The morning after Hurricane Michael, the tiny town of Gretna in central Gadsden County became the western front for some trying to head home.
But hundreds of cars trying to travel toward Marianna or Pensacola were turned around. Authorities closed eastbound Interstate 10 just outside Greensboro, where trucks lined up for nearly a mile to fill up with gas, and redirected cars trying to head in the same direction on Highway 90 before noon.
For several miles east of Highway 90’s roadblock, motorists had to weave through the cracked tree trunks that had crashed onto the roadway and narrowed the highway to single lanes, causing long lines and delays. Many of those branches were also tangled in power lines that snaked across the road, having been whipped about by Michael’s gusts.
Those trying to find loved ones or check on homes in Chattahoochee or Marianna — where Michael’s eyewall reportedly ripped roofs from houses, a hospital clinic, even the sheriff’s office — were out of luck.

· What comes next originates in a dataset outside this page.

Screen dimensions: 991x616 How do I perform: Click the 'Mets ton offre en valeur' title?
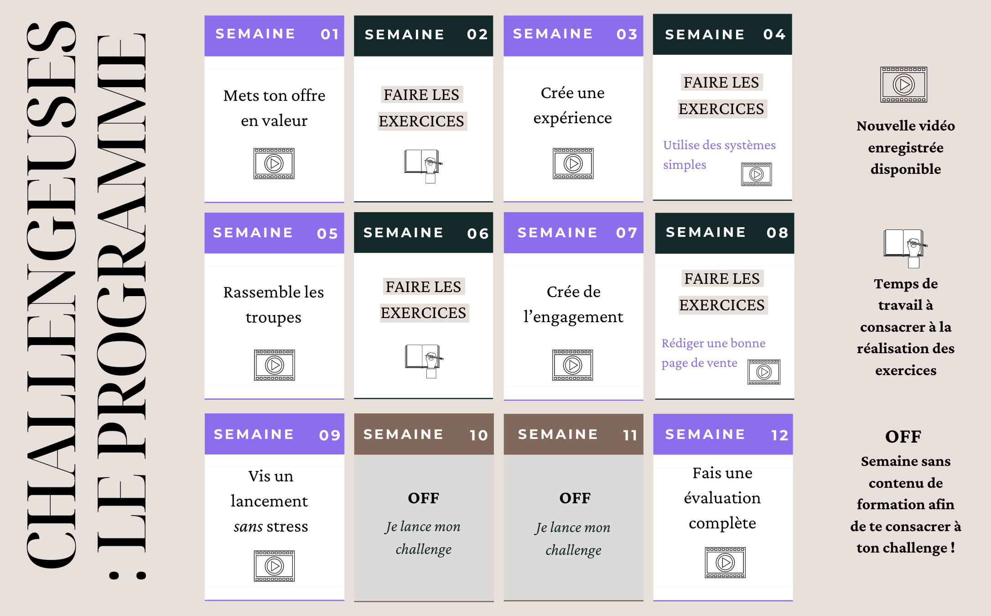tap(274, 108)
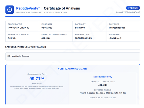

Friends of Elijah Passmore, 27, had tried back roads all morning to get to Chattahoochee, only to return to Gretna to wait out the road closures, he said.
Passmore, his 17-year-old sister, Esha, and her friend Diamond had been watching cars drive west, then circle back for the better part of an hour, as they walked down Highway 90 surveying the toppled trees and impassable roads. Both girls had traveled from the Georgia border, just eight miles away, to spend part of the week with Passmore, unaware that a hurricane would soon barrel through the Panhandle.
“I can’t believe this,” Esha said, looking at the downed power lines.
Passmore, who went by the nickname Nephew, cursed colorfully as he noticed more trees had been wrenched from the earth, roots and all. “That’s nasty.”
Gretna, a tiny town of less than 1,500, is several miles inland — and like the rest of the Panhandle and Gadsden County, rarely brushed by hurricanes. Even Hurricane Hermine, the Category 1 storm that struck Tallahassee in 2016, largely dealt it a glancing blow.
But the first fatality to be reported from Michael was in Greensboro, just four miles from Gretna, when a man was killed after a tree crashed into his home, authorities said. The second was a girl in Georgia, but officials are still pushing search and rescue teams into affected areas, they said Thursday morning.
Tyran Grant, 21, said his 43-year-old mother, who had high blood pressure, died suddenly during the storm, but that authorities had not picked up the body until the following morning.
His relatives “were calling [911], they were blowing them up,” he said. He said he did not know yet how she had died.
Near where Grant rode out the storm, Michael’s winds knocked metal sheeting from a shed roof next door into the yard.
But other parts of Gretna made it through the storm with minimal damage.
Down the street, John Garcia, 19, was starting the process of picking up after the storm. His family had shuttered the windows with plywood the day before, and hoped the tall trees around their single-story home wouldn’t crash into the roof. Michael tossed branches all around the house, but left it otherwise undamaged.
As his 12-year-old brother dragged branches and trash into a pile in their front yard, Garcia drenched the leaves with old oil from his family’s car lot and set it aflame.
“The aftermath is bigger than I expected it to be,” he said, as heavy plumes wreathed him and his siblings in smoky scent. “This is the first time a storm’s impacted us like this.”
Herald/Times Tallahassee Bureau reporter Samantha Gross contributed to this report.